Segment Start: Provided data

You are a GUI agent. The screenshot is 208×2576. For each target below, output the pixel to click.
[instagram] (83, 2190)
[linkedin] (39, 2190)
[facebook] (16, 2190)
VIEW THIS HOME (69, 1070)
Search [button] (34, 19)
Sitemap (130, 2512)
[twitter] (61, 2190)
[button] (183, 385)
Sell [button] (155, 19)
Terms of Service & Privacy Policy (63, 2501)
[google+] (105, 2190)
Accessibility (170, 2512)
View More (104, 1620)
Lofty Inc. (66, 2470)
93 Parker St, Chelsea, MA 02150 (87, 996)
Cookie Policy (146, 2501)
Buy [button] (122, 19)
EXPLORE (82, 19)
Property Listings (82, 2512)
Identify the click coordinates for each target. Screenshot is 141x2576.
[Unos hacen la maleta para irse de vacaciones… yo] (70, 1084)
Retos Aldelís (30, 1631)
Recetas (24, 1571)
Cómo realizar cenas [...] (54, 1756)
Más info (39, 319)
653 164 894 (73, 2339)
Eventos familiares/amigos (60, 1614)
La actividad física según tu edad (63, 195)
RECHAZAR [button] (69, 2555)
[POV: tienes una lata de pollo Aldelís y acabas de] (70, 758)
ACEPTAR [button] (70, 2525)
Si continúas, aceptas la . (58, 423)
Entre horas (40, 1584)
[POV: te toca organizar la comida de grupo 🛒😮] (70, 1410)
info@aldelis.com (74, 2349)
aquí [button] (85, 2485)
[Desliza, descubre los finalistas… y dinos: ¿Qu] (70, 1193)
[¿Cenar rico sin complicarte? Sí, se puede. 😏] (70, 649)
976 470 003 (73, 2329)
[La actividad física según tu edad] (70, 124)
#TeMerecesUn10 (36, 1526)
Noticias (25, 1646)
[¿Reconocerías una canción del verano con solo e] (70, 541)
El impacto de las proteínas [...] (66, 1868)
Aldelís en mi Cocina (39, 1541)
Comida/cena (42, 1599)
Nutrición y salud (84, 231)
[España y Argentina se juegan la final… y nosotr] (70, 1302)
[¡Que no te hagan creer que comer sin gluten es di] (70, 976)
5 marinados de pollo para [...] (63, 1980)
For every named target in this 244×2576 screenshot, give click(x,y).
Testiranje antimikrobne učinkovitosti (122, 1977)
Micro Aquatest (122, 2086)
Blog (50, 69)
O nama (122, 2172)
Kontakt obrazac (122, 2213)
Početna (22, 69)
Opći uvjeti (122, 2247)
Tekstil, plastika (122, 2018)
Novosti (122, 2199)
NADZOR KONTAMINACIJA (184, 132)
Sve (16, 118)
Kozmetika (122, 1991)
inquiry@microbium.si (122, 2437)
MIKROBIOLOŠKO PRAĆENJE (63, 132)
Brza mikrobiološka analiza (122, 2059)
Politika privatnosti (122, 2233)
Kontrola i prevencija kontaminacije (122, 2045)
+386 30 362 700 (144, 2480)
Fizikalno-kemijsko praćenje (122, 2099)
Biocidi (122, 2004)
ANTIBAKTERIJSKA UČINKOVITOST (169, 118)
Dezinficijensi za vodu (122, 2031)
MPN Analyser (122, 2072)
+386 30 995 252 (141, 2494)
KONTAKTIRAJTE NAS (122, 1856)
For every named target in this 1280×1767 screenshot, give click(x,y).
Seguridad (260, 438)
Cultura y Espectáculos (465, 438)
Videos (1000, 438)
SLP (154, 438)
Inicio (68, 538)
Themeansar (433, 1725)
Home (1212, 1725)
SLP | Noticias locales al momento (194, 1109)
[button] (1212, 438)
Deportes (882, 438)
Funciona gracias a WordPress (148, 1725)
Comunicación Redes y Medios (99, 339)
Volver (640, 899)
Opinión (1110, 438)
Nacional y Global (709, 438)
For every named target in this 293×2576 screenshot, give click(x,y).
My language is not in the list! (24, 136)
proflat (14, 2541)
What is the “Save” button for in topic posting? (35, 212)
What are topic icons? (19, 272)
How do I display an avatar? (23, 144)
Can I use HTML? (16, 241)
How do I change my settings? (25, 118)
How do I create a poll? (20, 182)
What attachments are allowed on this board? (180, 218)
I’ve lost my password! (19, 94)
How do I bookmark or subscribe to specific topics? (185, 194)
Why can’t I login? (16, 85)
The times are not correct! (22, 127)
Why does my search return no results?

Segment End: Provided data

• **What needs to be done**
Copy out every line of the data above, exactly as given.

• **Task result**
You are a GUI agent. The screenshot is 208×2576. For each target below, output the pixel to click.
[instagram] (83, 2190)
[linkedin] (39, 2190)
[facebook] (16, 2190)
VIEW THIS HOME (69, 1070)
Search [button] (34, 19)
Sitemap (130, 2512)
[twitter] (61, 2190)
[button] (183, 385)
Sell [button] (155, 19)
Terms of Service & Privacy Policy (63, 2501)
[google+] (105, 2190)
Accessibility (170, 2512)
View More (104, 1620)
Lofty Inc. (66, 2470)
93 Parker St, Chelsea, MA 02150 (87, 996)
Cookie Policy (146, 2501)
Buy [button] (122, 19)
EXPLORE (82, 19)
Property Listings (82, 2512)
Identify the click coordinates for each target. Screenshot is 141x2576.
[Unos hacen la maleta para irse de vacaciones… yo] (70, 1084)
Retos Aldelís (30, 1631)
Recetas (24, 1571)
Cómo realizar cenas [...] (54, 1756)
Más info (39, 319)
653 164 894 (73, 2339)
Eventos familiares/amigos (60, 1614)
La actividad física según tu edad (63, 195)
RECHAZAR [button] (69, 2555)
[POV: tienes una lata de pollo Aldelís y acabas de] (70, 758)
ACEPTAR [button] (70, 2525)
Si continúas, aceptas la . (58, 423)
Entre horas (40, 1584)
[POV: te toca organizar la comida de grupo 🛒😮] (70, 1410)
info@aldelis.com (74, 2349)
aquí [button] (85, 2485)
[Desliza, descubre los finalistas… y dinos: ¿Qu] (70, 1193)
[¿Cenar rico sin complicarte? Sí, se puede. 😏] (70, 649)
976 470 003 (73, 2329)
[La actividad física según tu edad] (70, 124)
#TeMerecesUn10 (36, 1526)
Noticias (25, 1646)
[¿Reconocerías una canción del verano con solo e] (70, 541)
El impacto de las proteínas [...] (66, 1868)
Aldelís en mi Cocina (39, 1541)
Comida/cena (42, 1599)
Nutrición y salud (84, 231)
[España y Argentina se juegan la final… y nosotr] (70, 1302)
[¡Que no te hagan creer que comer sin gluten es di] (70, 976)
5 marinados de pollo para [...] (63, 1980)
For every named target in this 244×2576 screenshot, give click(x,y).
Testiranje antimikrobne učinkovitosti (122, 1977)
Micro Aquatest (122, 2086)
Blog (50, 69)
O nama (122, 2172)
Kontakt obrazac (122, 2213)
Početna (22, 69)
Opći uvjeti (122, 2247)
Tekstil, plastika (122, 2018)
Novosti (122, 2199)
NADZOR KONTAMINACIJA (184, 132)
Sve (16, 118)
Kozmetika (122, 1991)
inquiry@microbium.si (122, 2437)
MIKROBIOLOŠKO PRAĆENJE (63, 132)
Brza mikrobiološka analiza (122, 2059)
Politika privatnosti (122, 2233)
Kontrola i prevencija kontaminacije (122, 2045)
+386 30 362 700 (144, 2480)
Fizikalno-kemijsko praćenje (122, 2099)
Biocidi (122, 2004)
ANTIBAKTERIJSKA UČINKOVITOST (169, 118)
Dezinficijensi za vodu (122, 2031)
MPN Analyser (122, 2072)
+386 30 995 252 (141, 2494)
KONTAKTIRAJTE NAS (122, 1856)
For every named target in this 1280×1767 screenshot, give click(x,y).
Seguridad (260, 438)
Cultura y Espectáculos (465, 438)
Videos (1000, 438)
SLP (154, 438)
Inicio (68, 538)
Themeansar (433, 1725)
Home (1212, 1725)
SLP | Noticias locales al momento (194, 1109)
[button] (1212, 438)
Deportes (882, 438)
Funciona gracias a WordPress (148, 1725)
Comunicación Redes y Medios (99, 339)
Volver (640, 899)
Opinión (1110, 438)
Nacional y Global (709, 438)
For every named target in this 293×2576 screenshot, give click(x,y).
My language is not in the list! (24, 136)
proflat (14, 2541)
What is the “Save” button for in topic posting? (35, 212)
What are topic icons? (19, 272)
How do I display an avatar? (23, 144)
Can I use HTML? (16, 241)
How do I change my settings? (25, 118)
How do I create a poll? (20, 182)
What attachments are allowed on this board? (180, 218)
I’ve lost my password! (19, 94)
How do I bookmark or subscribe to specific topics? (185, 194)
Why can’t I login? (16, 85)
The times are not correct! (22, 127)
Why does my search return no results?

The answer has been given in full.